Secoo's Blockchain Pop: A Lesson in Market Hype

MarketsMotley Fool

Shares of Secoo (NASDAQ: SECO) soared as much as 42% on Jan. 12 after the Chinese e-commerce company disclosed some plans concerning its "blockchain initiative." But after the initial pop faded, Secoo's stock plunged and finished the day with less than a 2% gain.

Secoo didn't issue an official press release about the news. Instead, a single report -- circulated on Chinese portal sites SINA and Sohu -- claimed that Secoo would use blockchain to improve its transactions.

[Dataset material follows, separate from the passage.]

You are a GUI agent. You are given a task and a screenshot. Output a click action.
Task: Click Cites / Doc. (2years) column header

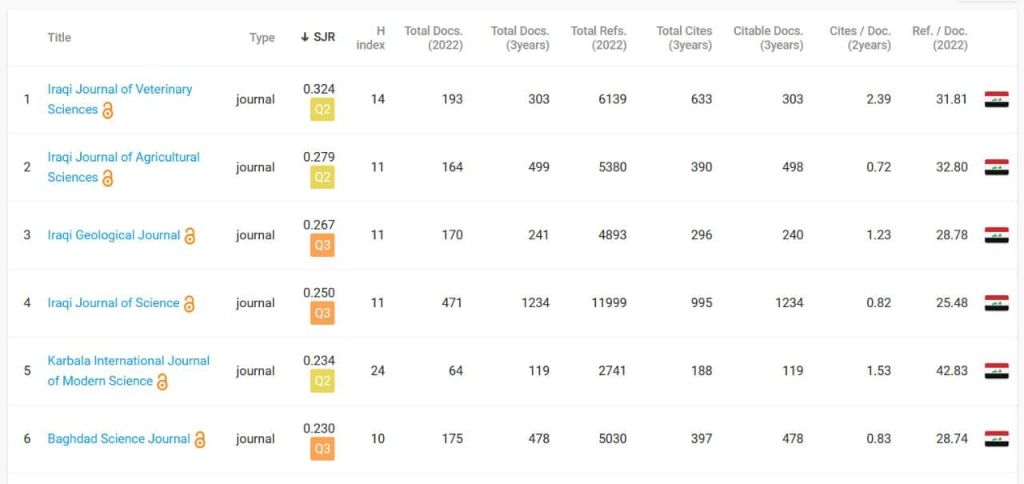coord(860,38)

Secoo then confirmed that there were "plans" to use blockchain tech, but that it would announce any major developments in official press releases.

Continue Reading Below

Simply put, Secoo didn't deserve to soar more than 40% on vague blockchain chatter, and investors who chased that rally got burned at the end of the day. Let's take a look at the market hype surrounding blockchain, and whether or not Secoo is a decent investment on its own.

A lesson in blockchain and market hype

Blockchain is the distributed ledger technology that powers bitcoin and other cryptocurrencies. Thanks to the ongoing rally (or bubble) in cryptocurrency prices, any mention of "blockchain" generates tremendous hype -- even if it's undeserved.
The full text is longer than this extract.